Previously a wholly owned subsidiary of Delta, Mesaba operates a fleet of 92 regional aircraft as a Delta Connection carrier, and is one of the largest operators of Bombardier CRJ-900 aircraft in the world. The acquisition enhances the Company’s position as one of the nation’s pre-eminent independent regional airline companies.

“This transaction brings together very strong and very similar organizations,” said Phil Trenary, the Company’s President and Chief Executive Officer. “Together, we will be even stronger, well positioned to be a major competitive player for the long term.”

Trenary added, “Even as long-time competitors, Pinnacle and Mesaba have always had tremendous respect for one another. We have comparable values and goals, built around safety, respect for our people, customer service and operational excellence. We have very similar fleets of regional jets and turboprops, and we fly complementary routes with schedules that are already integrated as part of Delta Connection.”

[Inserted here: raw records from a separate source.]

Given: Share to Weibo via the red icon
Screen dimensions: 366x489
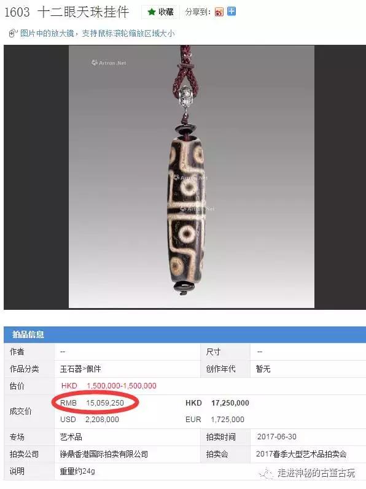Looking at the screenshot, I should click(219, 12).
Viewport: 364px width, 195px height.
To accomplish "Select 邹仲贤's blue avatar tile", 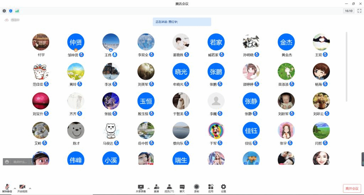I will click(x=76, y=43).
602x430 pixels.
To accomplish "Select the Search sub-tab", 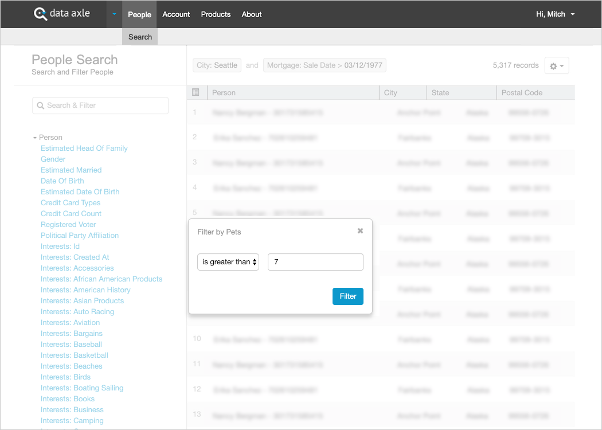I will (140, 37).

Founded in 1944, Mesaba is the longest-flying regional airline in the United States. It will remain headquartered in Eagan, Minn., under its current management team.

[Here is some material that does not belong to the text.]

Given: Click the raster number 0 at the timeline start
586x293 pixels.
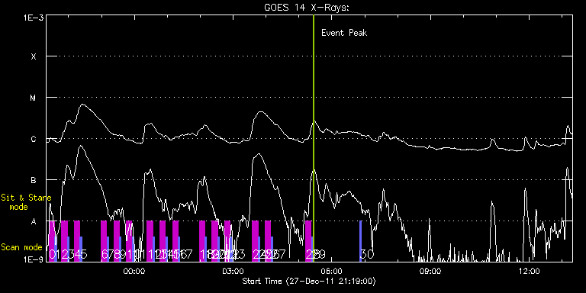Looking at the screenshot, I should pyautogui.click(x=52, y=255).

“We at Mesaba are excited about this partnership and the opportunities that it can provide,” said Mesaba President John Spanjers. “Pinnacle is no longer a competitor but a partner that shares our common goal of success and offers growth opportunities with other major carriers.”

Pinnacle Airlines, Inc. (“Pinnacle”), the Company’s regional jet operating subsidiary, also operates as a Delta Connection carrier. In addition, the Company’s Colgan Air subsidiary operates turboprop regional service for Continental Airlines, United Air Lines and US Airways, minimizing the Company’s dependence on any single partner.

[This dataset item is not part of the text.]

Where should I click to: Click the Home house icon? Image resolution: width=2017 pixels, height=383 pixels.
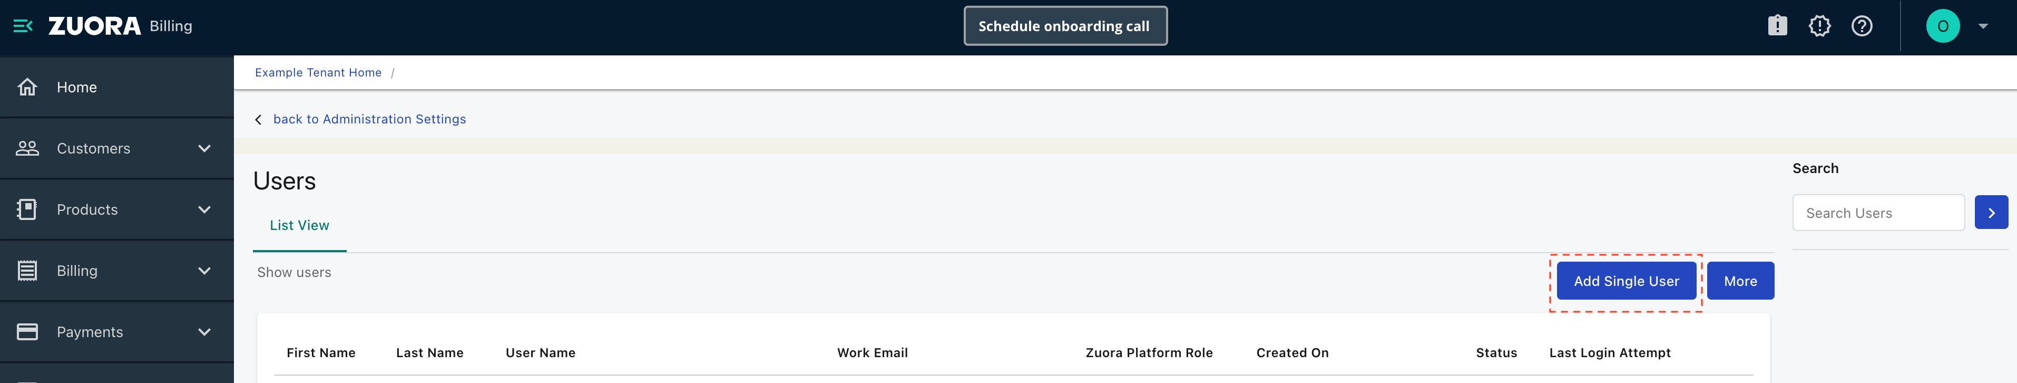click(27, 87)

The total fleet consists of 202 regional jets — 57 76-passenger Bombardier CRJ-900 and 145 50-passenger Bombardier CRJ-200 — and 80 turboprops, consisting of 14 74-passenger Bombardier Q400 and 66 34-passenger Saab SF340. The Company also has 15 firm orders for new Q400 NextGen aircraft, with deliveries starting in August, and purchase options for an additional 30.

Under the terms of the transaction, the Company and Delta established a new, 12-year capacity purchase agreement effective July 1, 2010, for the operation of Mesaba’s CRJ-900 fleet. This new CRJ-900 agreement is structured similarly to Pinnacle’s existing agreements with Delta, providing for targeted levels of performance and profitability. Mesaba will continue to sublease its fleet of CRJ-900 aircraft from Delta for the 12-year term of the related capacity purchase agreement.

Mesaba’s CRJ-200 operations will be governed under Pinnacle’s current Airline Services Agreement with Delta, which runs through 2017. In addition, the Company and Delta entered into a separate, short-term capacity purchase agreement providing for the operation of Mesaba’s Saab 340B+ fleet until they are removed from Delta Connection service in late 2011 under Delta’s previously announced retirement program.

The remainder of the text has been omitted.